### Selected passage

=== Begin Enclosure ===

Just 172 days remain until France hosts the Summer Games in the famed City of Light. Questions also remain about whether all the colors of the Pride flag will be inclusively illuminated when the Olympics return to Paris for the first time in a century.

The Los Angeles Blade has compiled this brief guide to the major areas of interest, with the intent to preview what queer fans can expect from this year’s event: 

  • How many out LGBTQ athletes will be representing both their countries and their identities and orientations
  • Restrictions on out transgender athletes and 
  • What the International Olympic Committee is saying — so far — about athletes displaying Pride flags and rainbow colors. 

All of this is very subject to change before July 26, the opening day of the Summer Games. 

Looking Back

At the 2022 Winter Games in Beijing, 36 out athletes competed among the 2,871 entered into competition, as the Blade reported. If the LGBTQ athletes were counted as one team, they would have placed 12th in terms of medal count. 

That set a record, although the numbers couldn’t compare to the last Summer Games, the 2020 Olympics in Tokyo — which were held in 2021 because of the pandemic. A historic showing in those Summer Games featured 186 out athletes, who would have ranked 11th in the medal tally if grouped together. 

Looking Ahead

Sha’Carri Richardson (NBC Sports YouTube screenshot)

Sha’Carri Richardson, the fastest woman in the world, will represent Team USA at the Summer Games. As the Blade reported last August, Richardson set a world record for the 100m by crossing the finish line in 10.65 seconds. She identifies as bisexual. 

Robbie Manson, the gay rower for New Zealand, announced he qualified for Paris last September. And, to the delight of many, has remained active on OnlyFans as well, reported Out. Manson came out in 2014.

=== End Enclosure ===

### Provided data
=== Begin Enclosure ===

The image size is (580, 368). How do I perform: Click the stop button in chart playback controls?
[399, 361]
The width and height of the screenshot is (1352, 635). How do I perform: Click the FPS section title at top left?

=== End Enclosure ===

### Work request 1
From the Paris Olympics preview, transcribe everything from "Sha’Carri Richardson (NBC" down to "identifies as bisexual.".
### Work request 2
According to the Paris Olympics preview, how many out athletes competed at the 2022 Winter Games in Beijing?
### Work request 3
Take the Paris Olympics preview further, starting right after its last sentence.

### Response 1
Sha’Carri Richardson (NBC Sports YouTube screenshot)

Sha’Carri Richardson, the fastest woman in the world, will represent Team USA at the Summer Games. As the Blade reported last August, Richardson set a world record for the 100m by crossing the finish line in 10.65 seconds. She identifies as bisexual.

### Response 2
36 out athletes competed.

### Response 3
Emma Twigg will also be competing as a rower in Paris, defending the Olympic gold medal she won in Tokyo in 2021, according to Stuff. Twigg is gay, married to her wife, Charlotte, and together they have a son, Tommy, born in 2022. 

Campbell Harrison of Australia announced on Instagram in November that he qualified to compete in the category of rock climbing for the Summer Games. He came out as gay in 2021. 

Yulimar Rojas holds a world record in triple jump and was an Olympic champion in Tokyo and has already qualified to represent Venezuela in track and field in Paris. Rojas told Infobae she dreams of being “the first to open the gap of 16 [meters,] it’s like another galaxy.”

Kadeisha Buchanan will lead Team Canada in their defense of their Gold Medal for Women’s Soccer in her third appearance at the Games this summer, as Humber News reported. 

Quinn, the first transgender nonbinary Olympic Gold Medalist, competed as a midfielder in Canada’s soccer qualifier last September and is expected back on the pitch in Paris. 

Sadly, it looks as though Australia and Chelsea soccer star Sam Kerr is likely to miss Paris, because of a ruptured ACL. She suffered the knee injury during training three weeks ago in Morocco, reports the official Olympics website. 

Australia and Chelsea soccer star Sam Kerr (Photo courtesy of Kerr’s Instagram page)

There are several other LGBTQ athletes who are likely to qualify. Review the Official 2024 Olympics calendar of qualifiers by clicking here. The Blade will keep you posted as we learn more. 

Transgender Competitors

The International Olympic Committee decided after the last Summer Games to issue a new “Framework for Fairness” in November 2021, which basically punted decisions on inclusion to individual sports organizations. As the Blade reported in June 2022, the International Swimming Federation, once known as FINA and now World Aquatics, decided that trans athletes must have completed their medical transition before the age of 12 to avoid “unfair advantages.”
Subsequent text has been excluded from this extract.